Autoimmune disease patients will be another target cohort. Autoimmune rheumatic diseases occur in genetically susceptible individuals following an environmental trigger, frequently suggested to be an infection. In ANCA vasculitis, for example, Staphylococcus aureus nasal carriage has been linked to disease flares and worse treatment response. Nasal swabs from ANCA vasculitis patients will be sequenced and the organisms identified will be monitored with respect to treatment response and flare. This could lead to a larger study encompassing other diseases such as giant cell arteritis and connective tissue diseases (e.g. lupus and myositis), potentially helping to improve understanding of autoimmune disease triggers.
Hospital microbiology/immunology labs will be one source of patient samples (e.g. sputum, blood) as there is usually a surplus of sample once analytical procedures have been completed. Such samples are anonymised and untraceable, so ethical approval is not required; these types of samples will be useful in themselves and for proof of principle experiments. The second sample access route will Involve an application for ethical approval since this is required to access samples matched with clinical information like underlying diagnosis, age and antibiotic use.

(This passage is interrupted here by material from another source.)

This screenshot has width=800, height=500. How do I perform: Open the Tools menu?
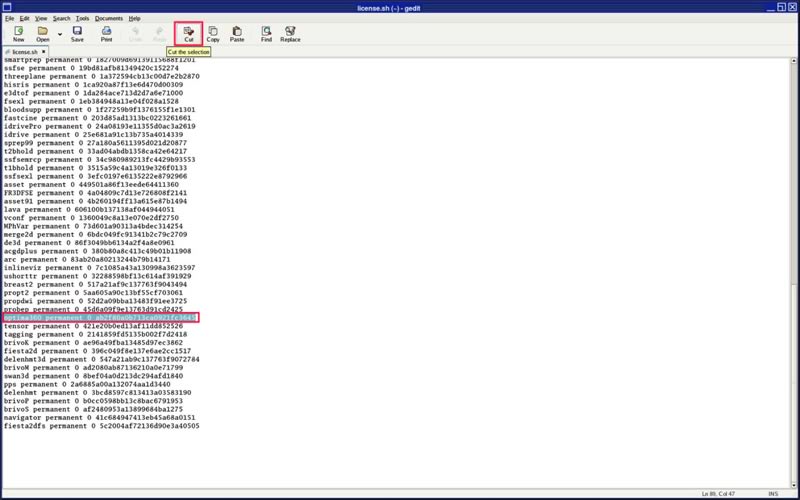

The project will entail close collaboration with sponsor Oxford Nanopore Technologies (subject to contract), Miten Jain (UC Santa Cruz), and Robert Chapman (IMT1 Doctor, Intensive Care Unit, The Princess Alexandra Hospital NHS Trust).

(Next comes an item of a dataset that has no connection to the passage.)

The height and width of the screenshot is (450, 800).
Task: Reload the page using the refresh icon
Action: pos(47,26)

Project keywords: antimicrobial resistance, autoimmune disease, clinical metagenomics, genome sequencing, infection, nanopore sequencing.
Candidate Requirements:
Applicants should hold, or expect to receive, a First Class or good Upper Second Class Honours degree (or the equivalent). A master’s level qualification would also be advantageous.

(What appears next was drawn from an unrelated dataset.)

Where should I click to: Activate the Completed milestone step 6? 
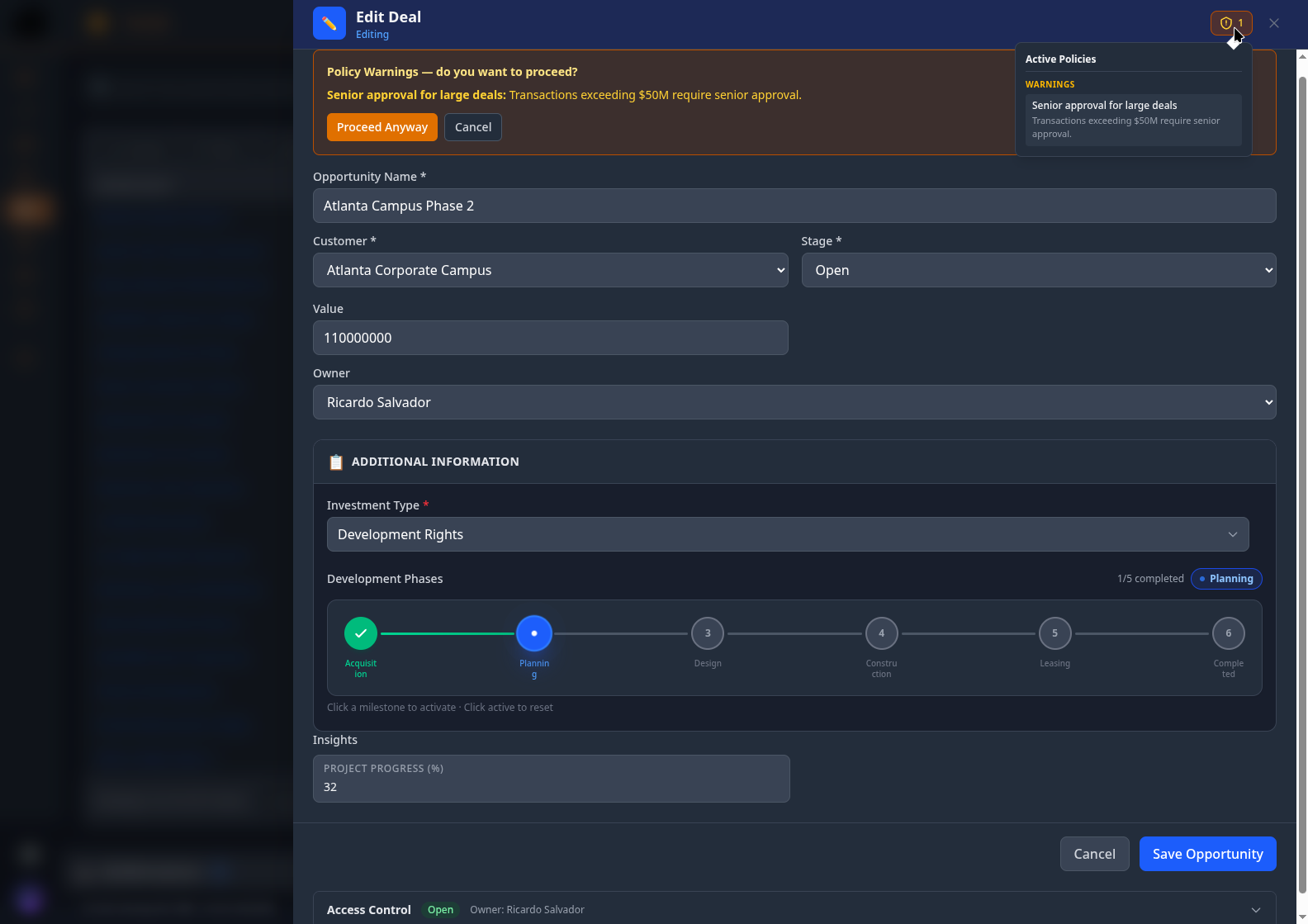point(1228,633)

Non-UK applicants must meet our English language entry requirement.
Enquiries and Applications:
Informal enquiries are welcomed and should be directed to Dr Stefan Bagby on email address [Email Address Removed].
Formal applications should be made via the University of Bath’s online application form for a PhD in Biochemistry.
More information about applying for a PhD at Bath may be found on our website.
Note: Applications may close earlier than the advertised deadline if a suitable candidate is found. We advise you to contact Dr Bagby for an informal discussion prior to applying and to submit your formal application as early as possible.
Funding Eligibility:
To be eligible for funding, you must qualify as a Home student. The eligibility criteria for Home fee status are detailed and too complex to be summarised here in full; however, as a general guide, the following applicants will normally qualify subject to meeting residency requirements: UK nationals (living in the UK or EEA/Switzerland), Irish nationals (living in the UK or EEA/Switzerland), those with Indefinite Leave to Remain and EU nationals with pre-settled or settled status in the UK under the EU Settlement Scheme). This is not intended to be an exhaustive list. Additional information may be found on our fee status guidance webpage, on the GOV.UK website and on the UKCISA website.
Equality, Diversity and Inclusion:
We value a diverse research environment and aim to be an inclusive university, where difference is celebrated and respected. We welcome and encourage applications from under-represented groups.
If you have circumstances that you feel we should be aware of that have affected your educational attainment, then please feel free to tell us about it in your application form. The best way to do this is a short paragraph at the end of your personal statement.